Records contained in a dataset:

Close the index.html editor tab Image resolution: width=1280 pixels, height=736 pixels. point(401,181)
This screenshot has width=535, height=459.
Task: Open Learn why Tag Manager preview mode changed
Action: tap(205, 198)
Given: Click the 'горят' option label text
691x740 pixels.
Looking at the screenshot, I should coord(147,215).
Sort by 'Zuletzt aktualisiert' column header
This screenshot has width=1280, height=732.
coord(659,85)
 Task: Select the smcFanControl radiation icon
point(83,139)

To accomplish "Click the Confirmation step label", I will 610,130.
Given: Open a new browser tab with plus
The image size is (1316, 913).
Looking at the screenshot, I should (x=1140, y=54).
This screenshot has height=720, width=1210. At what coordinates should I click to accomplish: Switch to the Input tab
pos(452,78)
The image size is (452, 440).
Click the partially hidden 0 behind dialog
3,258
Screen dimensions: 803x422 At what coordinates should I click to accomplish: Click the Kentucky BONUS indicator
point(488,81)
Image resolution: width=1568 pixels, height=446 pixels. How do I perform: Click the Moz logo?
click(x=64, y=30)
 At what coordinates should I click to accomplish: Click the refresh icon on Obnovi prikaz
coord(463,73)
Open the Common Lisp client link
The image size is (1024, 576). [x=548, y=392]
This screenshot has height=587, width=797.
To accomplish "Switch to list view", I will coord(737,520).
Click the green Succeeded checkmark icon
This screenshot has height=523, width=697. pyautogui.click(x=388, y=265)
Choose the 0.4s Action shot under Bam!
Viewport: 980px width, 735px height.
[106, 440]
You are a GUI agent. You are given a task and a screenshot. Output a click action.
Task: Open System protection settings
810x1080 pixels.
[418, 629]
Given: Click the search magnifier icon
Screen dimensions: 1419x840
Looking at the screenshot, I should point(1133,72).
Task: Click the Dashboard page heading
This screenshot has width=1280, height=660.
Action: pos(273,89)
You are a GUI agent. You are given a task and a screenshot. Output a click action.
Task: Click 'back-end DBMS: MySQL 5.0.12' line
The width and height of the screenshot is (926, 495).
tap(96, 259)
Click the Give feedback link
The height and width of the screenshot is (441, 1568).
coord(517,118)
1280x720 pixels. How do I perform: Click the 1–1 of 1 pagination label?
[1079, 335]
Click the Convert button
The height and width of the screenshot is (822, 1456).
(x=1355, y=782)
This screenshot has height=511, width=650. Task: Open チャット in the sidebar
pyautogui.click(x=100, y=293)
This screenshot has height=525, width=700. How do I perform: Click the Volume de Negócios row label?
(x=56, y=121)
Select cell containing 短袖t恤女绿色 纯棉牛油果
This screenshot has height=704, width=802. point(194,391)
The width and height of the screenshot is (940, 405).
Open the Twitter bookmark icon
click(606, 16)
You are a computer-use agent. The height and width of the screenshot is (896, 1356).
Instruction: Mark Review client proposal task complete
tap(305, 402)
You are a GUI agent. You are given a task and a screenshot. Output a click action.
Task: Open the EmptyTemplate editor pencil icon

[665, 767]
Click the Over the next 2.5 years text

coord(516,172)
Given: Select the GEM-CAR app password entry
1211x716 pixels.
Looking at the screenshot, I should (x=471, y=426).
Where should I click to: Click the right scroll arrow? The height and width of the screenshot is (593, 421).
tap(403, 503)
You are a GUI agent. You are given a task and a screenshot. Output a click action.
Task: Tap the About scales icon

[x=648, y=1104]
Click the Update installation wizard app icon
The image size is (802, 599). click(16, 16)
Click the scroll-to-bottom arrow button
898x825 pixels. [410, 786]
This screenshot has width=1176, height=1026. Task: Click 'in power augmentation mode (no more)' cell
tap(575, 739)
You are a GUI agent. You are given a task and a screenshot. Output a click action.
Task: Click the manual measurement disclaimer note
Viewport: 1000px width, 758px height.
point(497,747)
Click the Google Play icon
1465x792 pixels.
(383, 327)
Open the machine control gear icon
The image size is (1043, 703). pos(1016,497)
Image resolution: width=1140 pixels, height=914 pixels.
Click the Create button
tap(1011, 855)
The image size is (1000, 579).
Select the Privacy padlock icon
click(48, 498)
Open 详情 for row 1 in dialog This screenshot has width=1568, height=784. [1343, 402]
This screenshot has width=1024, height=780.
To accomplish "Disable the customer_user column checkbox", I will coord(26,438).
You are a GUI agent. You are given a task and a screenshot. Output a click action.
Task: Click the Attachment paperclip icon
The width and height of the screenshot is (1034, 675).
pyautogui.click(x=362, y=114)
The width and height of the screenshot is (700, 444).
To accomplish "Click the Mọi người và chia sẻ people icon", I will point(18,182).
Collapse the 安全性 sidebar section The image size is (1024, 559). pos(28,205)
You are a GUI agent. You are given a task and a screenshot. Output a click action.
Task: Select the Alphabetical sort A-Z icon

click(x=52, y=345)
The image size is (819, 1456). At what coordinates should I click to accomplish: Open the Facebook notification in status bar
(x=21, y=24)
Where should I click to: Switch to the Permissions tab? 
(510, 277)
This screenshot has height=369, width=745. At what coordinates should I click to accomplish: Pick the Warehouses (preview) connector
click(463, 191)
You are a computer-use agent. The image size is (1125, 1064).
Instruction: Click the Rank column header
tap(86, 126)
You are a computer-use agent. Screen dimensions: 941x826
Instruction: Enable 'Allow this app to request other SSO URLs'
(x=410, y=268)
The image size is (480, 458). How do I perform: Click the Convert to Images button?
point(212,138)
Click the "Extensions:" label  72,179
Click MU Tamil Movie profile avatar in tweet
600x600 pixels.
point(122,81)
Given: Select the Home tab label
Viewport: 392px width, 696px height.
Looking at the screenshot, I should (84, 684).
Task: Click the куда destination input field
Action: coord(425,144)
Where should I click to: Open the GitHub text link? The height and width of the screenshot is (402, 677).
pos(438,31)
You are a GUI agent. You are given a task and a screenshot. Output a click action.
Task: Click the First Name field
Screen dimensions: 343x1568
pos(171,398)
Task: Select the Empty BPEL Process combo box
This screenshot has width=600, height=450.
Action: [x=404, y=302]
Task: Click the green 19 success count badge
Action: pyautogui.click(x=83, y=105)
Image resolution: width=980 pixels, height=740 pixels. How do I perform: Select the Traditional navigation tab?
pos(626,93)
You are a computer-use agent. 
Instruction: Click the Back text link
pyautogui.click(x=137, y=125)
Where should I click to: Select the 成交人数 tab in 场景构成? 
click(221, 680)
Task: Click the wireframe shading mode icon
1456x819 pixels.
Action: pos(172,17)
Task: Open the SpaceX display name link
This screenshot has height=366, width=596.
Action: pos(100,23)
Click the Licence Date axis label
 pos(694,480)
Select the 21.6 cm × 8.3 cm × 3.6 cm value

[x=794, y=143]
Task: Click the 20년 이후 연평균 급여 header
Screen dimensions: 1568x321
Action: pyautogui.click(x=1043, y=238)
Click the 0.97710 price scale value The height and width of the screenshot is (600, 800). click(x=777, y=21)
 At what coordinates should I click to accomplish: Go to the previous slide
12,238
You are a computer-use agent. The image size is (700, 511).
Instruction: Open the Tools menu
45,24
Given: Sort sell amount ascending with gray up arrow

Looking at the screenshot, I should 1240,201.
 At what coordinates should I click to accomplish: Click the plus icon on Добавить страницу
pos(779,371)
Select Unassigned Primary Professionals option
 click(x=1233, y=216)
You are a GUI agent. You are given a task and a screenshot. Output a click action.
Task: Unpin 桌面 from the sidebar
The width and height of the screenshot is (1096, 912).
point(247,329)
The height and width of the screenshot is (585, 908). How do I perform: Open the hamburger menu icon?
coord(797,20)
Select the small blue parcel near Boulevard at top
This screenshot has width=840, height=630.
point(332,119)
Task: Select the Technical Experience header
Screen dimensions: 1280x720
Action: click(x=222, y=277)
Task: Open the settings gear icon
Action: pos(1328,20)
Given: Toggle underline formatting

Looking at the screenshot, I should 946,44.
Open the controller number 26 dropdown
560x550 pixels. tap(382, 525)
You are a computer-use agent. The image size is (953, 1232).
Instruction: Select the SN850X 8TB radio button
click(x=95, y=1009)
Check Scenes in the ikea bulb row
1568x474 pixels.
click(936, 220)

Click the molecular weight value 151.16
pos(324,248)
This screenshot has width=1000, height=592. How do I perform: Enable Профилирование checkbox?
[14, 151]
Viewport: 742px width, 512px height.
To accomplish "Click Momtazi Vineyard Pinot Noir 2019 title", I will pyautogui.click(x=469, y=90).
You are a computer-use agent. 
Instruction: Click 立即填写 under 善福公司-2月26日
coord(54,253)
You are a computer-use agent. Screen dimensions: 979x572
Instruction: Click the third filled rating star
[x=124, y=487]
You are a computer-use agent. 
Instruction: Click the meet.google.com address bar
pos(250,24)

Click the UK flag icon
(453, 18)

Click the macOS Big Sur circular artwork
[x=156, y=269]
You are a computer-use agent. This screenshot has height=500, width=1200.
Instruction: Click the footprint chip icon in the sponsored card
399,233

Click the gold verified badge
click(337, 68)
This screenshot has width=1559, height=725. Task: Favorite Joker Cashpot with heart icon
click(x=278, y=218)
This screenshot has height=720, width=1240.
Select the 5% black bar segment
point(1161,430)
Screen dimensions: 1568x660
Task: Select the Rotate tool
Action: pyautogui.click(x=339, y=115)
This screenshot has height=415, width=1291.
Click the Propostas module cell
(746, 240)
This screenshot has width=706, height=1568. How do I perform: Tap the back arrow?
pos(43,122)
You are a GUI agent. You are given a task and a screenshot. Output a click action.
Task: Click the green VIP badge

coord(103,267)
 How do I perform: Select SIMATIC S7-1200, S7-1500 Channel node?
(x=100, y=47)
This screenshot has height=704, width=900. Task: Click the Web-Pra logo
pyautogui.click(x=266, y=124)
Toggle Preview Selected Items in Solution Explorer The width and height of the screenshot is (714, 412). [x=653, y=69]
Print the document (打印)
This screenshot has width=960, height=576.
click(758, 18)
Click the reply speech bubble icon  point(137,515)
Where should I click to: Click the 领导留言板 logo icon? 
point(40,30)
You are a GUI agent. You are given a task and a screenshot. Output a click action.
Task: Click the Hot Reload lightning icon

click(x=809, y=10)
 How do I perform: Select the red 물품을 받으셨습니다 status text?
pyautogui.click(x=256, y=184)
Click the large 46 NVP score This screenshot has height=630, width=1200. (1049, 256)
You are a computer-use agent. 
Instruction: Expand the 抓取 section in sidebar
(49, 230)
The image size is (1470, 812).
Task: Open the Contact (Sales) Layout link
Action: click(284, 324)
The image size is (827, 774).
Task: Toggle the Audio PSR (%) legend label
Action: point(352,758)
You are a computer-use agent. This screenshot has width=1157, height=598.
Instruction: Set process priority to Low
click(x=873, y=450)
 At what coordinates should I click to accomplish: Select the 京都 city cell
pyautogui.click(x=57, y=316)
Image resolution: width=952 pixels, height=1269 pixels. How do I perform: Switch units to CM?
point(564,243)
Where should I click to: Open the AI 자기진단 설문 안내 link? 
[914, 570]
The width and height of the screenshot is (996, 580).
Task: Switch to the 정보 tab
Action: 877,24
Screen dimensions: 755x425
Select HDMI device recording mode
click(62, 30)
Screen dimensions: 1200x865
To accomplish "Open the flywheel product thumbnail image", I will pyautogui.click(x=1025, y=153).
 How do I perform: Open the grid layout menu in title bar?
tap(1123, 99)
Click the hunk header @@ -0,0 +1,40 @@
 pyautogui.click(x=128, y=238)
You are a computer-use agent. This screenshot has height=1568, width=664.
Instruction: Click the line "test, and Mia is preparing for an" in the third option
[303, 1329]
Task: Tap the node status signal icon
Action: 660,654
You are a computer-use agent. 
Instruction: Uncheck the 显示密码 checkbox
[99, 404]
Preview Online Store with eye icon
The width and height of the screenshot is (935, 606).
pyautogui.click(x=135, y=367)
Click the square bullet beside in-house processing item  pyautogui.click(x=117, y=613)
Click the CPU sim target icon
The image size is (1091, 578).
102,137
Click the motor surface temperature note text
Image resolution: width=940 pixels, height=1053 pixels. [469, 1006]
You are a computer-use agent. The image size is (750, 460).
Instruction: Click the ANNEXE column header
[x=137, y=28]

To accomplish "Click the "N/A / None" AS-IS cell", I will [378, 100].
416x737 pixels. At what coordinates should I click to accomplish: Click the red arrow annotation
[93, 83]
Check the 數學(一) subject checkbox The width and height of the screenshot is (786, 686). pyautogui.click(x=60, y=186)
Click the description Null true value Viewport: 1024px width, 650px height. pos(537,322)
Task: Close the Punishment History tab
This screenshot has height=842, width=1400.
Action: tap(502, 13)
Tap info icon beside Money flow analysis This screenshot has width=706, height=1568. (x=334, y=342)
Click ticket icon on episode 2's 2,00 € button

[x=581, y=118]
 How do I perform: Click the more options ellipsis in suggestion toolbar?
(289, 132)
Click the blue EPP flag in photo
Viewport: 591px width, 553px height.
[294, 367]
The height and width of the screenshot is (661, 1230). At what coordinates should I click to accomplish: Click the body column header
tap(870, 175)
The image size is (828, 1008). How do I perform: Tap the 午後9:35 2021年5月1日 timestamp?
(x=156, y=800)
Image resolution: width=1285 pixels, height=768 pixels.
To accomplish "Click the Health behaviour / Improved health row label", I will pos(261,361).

[ACTIVITY] If a line in the data above holds the string "will", report that line.

[FINISHED TASK]
To accomplish "Click the Confirmation step label", I will 610,130.
To accomplish "Switch to list view", I will coord(737,520).
To accomplish "Disable the customer_user column checkbox", I will coord(26,438).
To accomplish "Click the Mọi người và chia sẻ people icon", I will point(18,182).
To accomplish "Click Momtazi Vineyard Pinot Noir 2019 title", I will pyautogui.click(x=469, y=90).
To accomplish "Open the flywheel product thumbnail image", I will pyautogui.click(x=1025, y=153).
To accomplish "Click the "N/A / None" AS-IS cell", I will [378, 100].
To accomplish "Click the Health behaviour / Improved health row label", I will pos(261,361).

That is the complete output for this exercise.